At least our friends overseas are happily still finding ways to destroy things at the same pace as ever before. The difference between them and us is that the dramatics come more naturally to our foreign friends, and it’s why their films are often a real thrill because, by the time the Big Event takes place, you can easily track the characters you want to see survive. That’s what drives the new Norwegian disaster on the ocean film The Burning Sea into a higher gear than others of its ilk, allowing screenwriters Harald Rosenløw-Eeg and Lars Gudmestad to use the real-world situations as a framework and only marginally coloring outside the lines into the outlandish to create intense suspense.
A brief history of the oil business in the North Sea nestled close to Norway opens the film, showing the benign beginnings of what eventually becomes an environmental concern and danger to the men and women working on the rigs stationed miles offshore. William Lie (Bjørn Floberg, Kingsman: The Secret Service) started his career as one of those workers and has seen it all, making him a good representative of the blue-collar worker. As an executive at the oil company, he’s more aware of the bottom line than ever before; so when the unthinkable happens, and a huge platform rig collapses and sinks, trapping crew members on board, he’s forced into making decisions on saving lives or saving money.
Attempting to work his options, he calls in Sofia (Kristine Kujath Thorp) and Arthur (Rolf Kristian Larsen), local experts specializing in robotic submersibles that can go to extreme depths and report back any signs of life. Familiar with the risks taken not only because of the job but her relationship with a single father (Henrik Bjelland) working on a rig further down the line, Sofia can help the company get the answers, but not without raising more questions on future drilling in the area. All signals point to imminent dangers for the rest of the crews still out at sea, and when Sofia and Arthur’s theory proves correct, Sofia’s new love is placed on a deadly path with no outside means of help. Now they’ll need to work together to save the man before the government is forced into making a desperate decision that’s bigger than just their lives.
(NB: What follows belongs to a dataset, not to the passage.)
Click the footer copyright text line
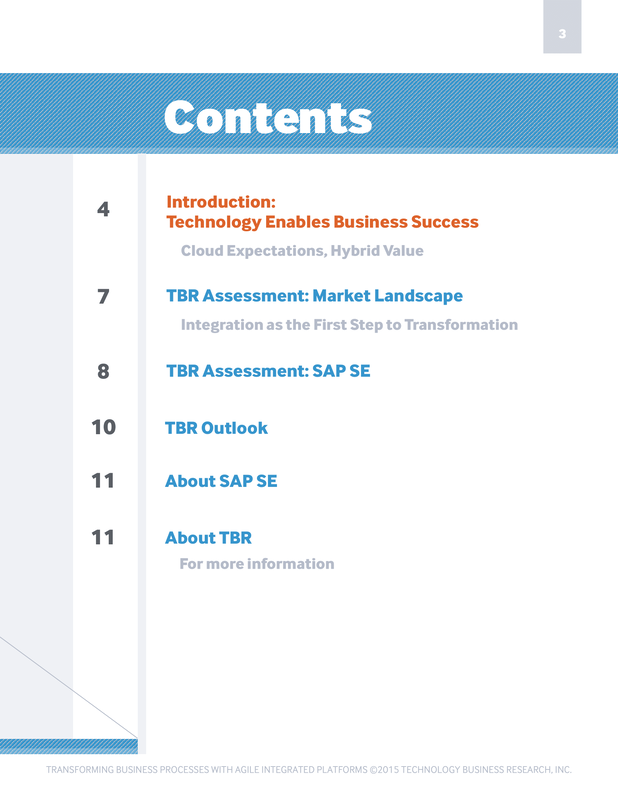308,770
Building off the surprise success of 2015’s The Wave and its 2018 sequel The Quake, writers Rosenløw-Eeg and Gudmestad don’t let the pace of The Burning Sea (titled Nordsjøen in its home country) slack for a moment, even in land-based scenes. The decisions going on behind closed doors have equal amounts of tension, and with the eerie similarities to other natural disasters involving oil spills over the last four decades, it’s not hard to picture this fictional scenario in the realm of future possibility. The special effects that create the visual of this spectacle go a long way in the convincing as well. It’s not often you see the ocean cave in and swallow ships and other seemingly immovable objects from the surface into its abyss.
The performances often take a back seat to the action and effects in these films, but director John Andreas Andersen gets a stoic realism from his cast that never strays into mawkish dramatics. It could have quickly gone the other way, too. With the eyes of a fawn, the son of Sofia’s new boyfriend gets the closest to tipping the film into oversentimentality when everything seems to be at its bleakest, right around the time the government decides to set the oil slick on fire to prevent it from spreading inland. The rest of the cast valiantly rallies against having their “noble hero” moment, though the inevitable sacrifice for the life of another is eventually made.
It’s entirely possible audiences will find The Burning Sea and not know until it starts that it’s a foreign film, and I hope they keep with it. That’s how I found The Wave and while that one had its famously awful English dub to contend with, make sure to watch this one in its original language to get the full effect and for the beauty of the speech. More than your average disaster of the week extravaganza, The Burning Sea has a fiery intensity to its production and truth in its corner to offer viewers a rare voyage of genuine excitement.